La sensazione, come ha detto qualcuno, è che si sia scelto “l’usato sicuro” per arginare non solo Trump, ma anche alcuni esponenti della sinistra Democratica, come Bernie Sanders o Elisabeth Warren. Anche la scelta dei collaboratori sembra andare in questa direzione, una ripresa del passato, e si può perfino pensare a una possibile regia dietro le quinte di Barack Obama. Dopo tutto, se Trump continua a ventilare una sua ricandidatura per il 2024, perché non pensare la stessa cosa per Obama?
Su questo sfondo, risulta particolarmente interessante la scelta di Kamala Harris come vicepresidente, non solo per l’età: 56 anni, tre meno di Obama, contro i 78 di Biden, i 74 di Trump e i 73 di Hillary Clinton. La Harris risponde a tutti gli elementi di political correctness dei Democratici: è donna, di origini indiane e caraibiche, aperta alle idee progressiste tipo gender. Dopo Obama, un definitivo sdoganamento delle minoranze, almeno di quelle che fanno parte dell’apparato, così come Biden lo è dei cattolici, purché progressisti. Sul piano interno, la Harris “copre” Biden verso la sinistra, ma rassicurando anche il resto del partito in quanto ben inserita nel sistema e rispettosa dei suoi parametri, come appare dalla sua passata attività di procuratore in California.

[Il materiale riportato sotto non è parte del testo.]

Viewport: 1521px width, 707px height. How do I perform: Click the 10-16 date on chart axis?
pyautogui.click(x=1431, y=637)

Più interessante, almeno per noi europei, cercare di capire quali saranno le sue posizioni in politica estera e le prime impressioni sono per un sostanziale allineamento a quelle enunciate da Biden in campagna elettorale, a partire dal contrasto con la Cina. Qui, secondo qualche commentatore statunitense, ci si può aspettare dalla Harris una maggiore sottolineatura degli aspetti repressivi del regime cinese, a cominciare dagli uiguri, e una possibile maggiore attenzione verso la sorte di Hong Kong.
Per quanto riguarda il Medio Oriente, la Harris è sempre stata decisamente critica verso il regime saudita e, come senatrice, ha sostenuto il blocco della vendita di armi all’Arabia Saudita a causa della guerra nello Yemen. Sulla questione palestinese le sue posizioni sono molto nette in favore della politica dei due Stati e per una soluzione pacifica che tolga l’isolamento alla Striscia di Gaza. Si sottolinea, però, che ciò non significa una rottura con Israele, sia per Biden che per Harris, il cui marito tra l’altro è un avvocato ebreo.

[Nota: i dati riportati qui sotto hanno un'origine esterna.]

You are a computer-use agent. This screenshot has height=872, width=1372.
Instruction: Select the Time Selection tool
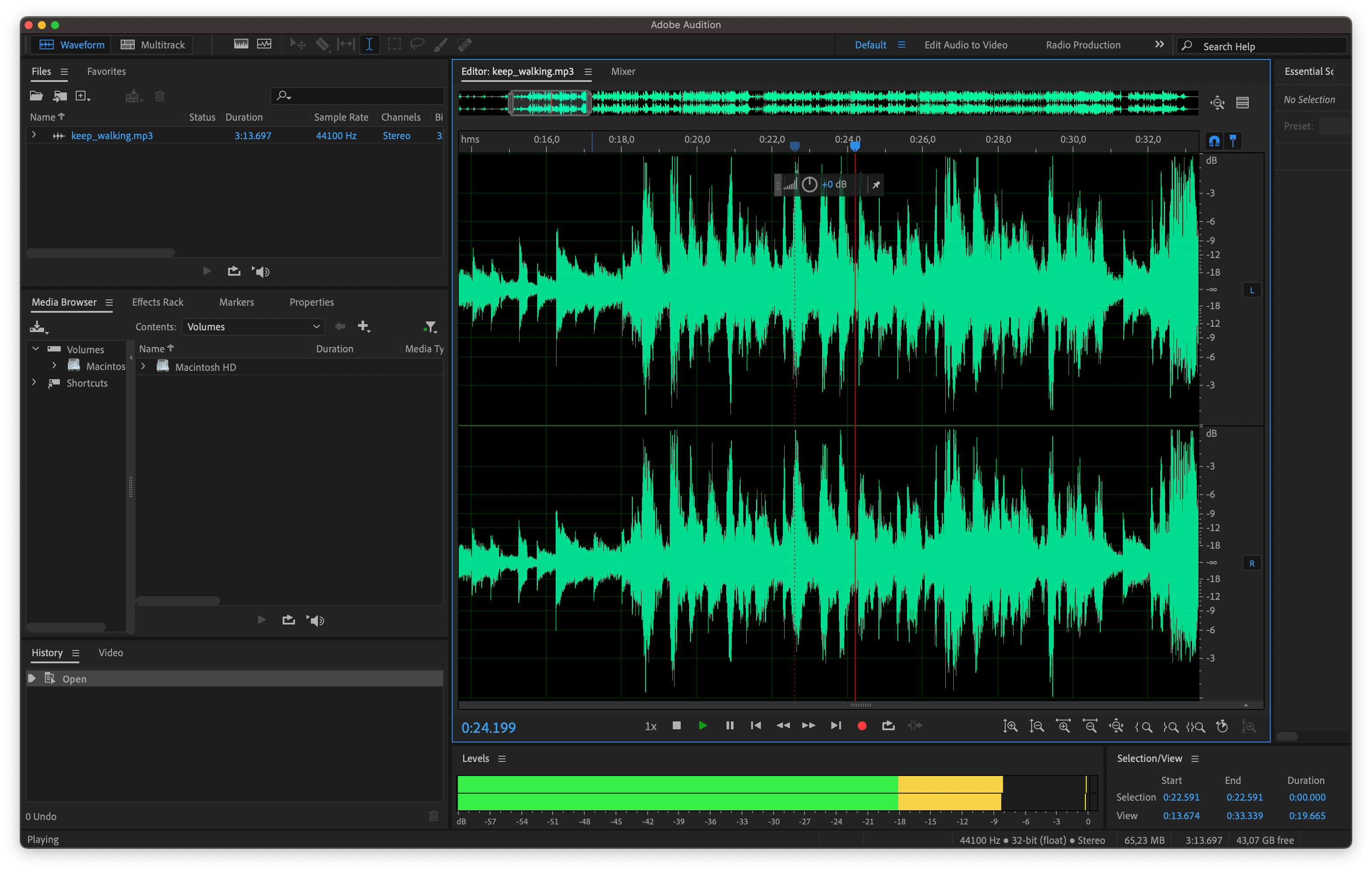[x=369, y=44]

La sua origine indiana è stata accolta con molto favore in India ed è probabile un suo coinvolgimento diretto nei rapporti con questo Paese, sempre più importante per il confronto con la Cina e per la presenza americana in Asia e nel Pacifico. Qualche problema le potrà derivare dalle caratteristiche del governo di Narendra Modi, non proprio in linea con i principi del Partito Democratico.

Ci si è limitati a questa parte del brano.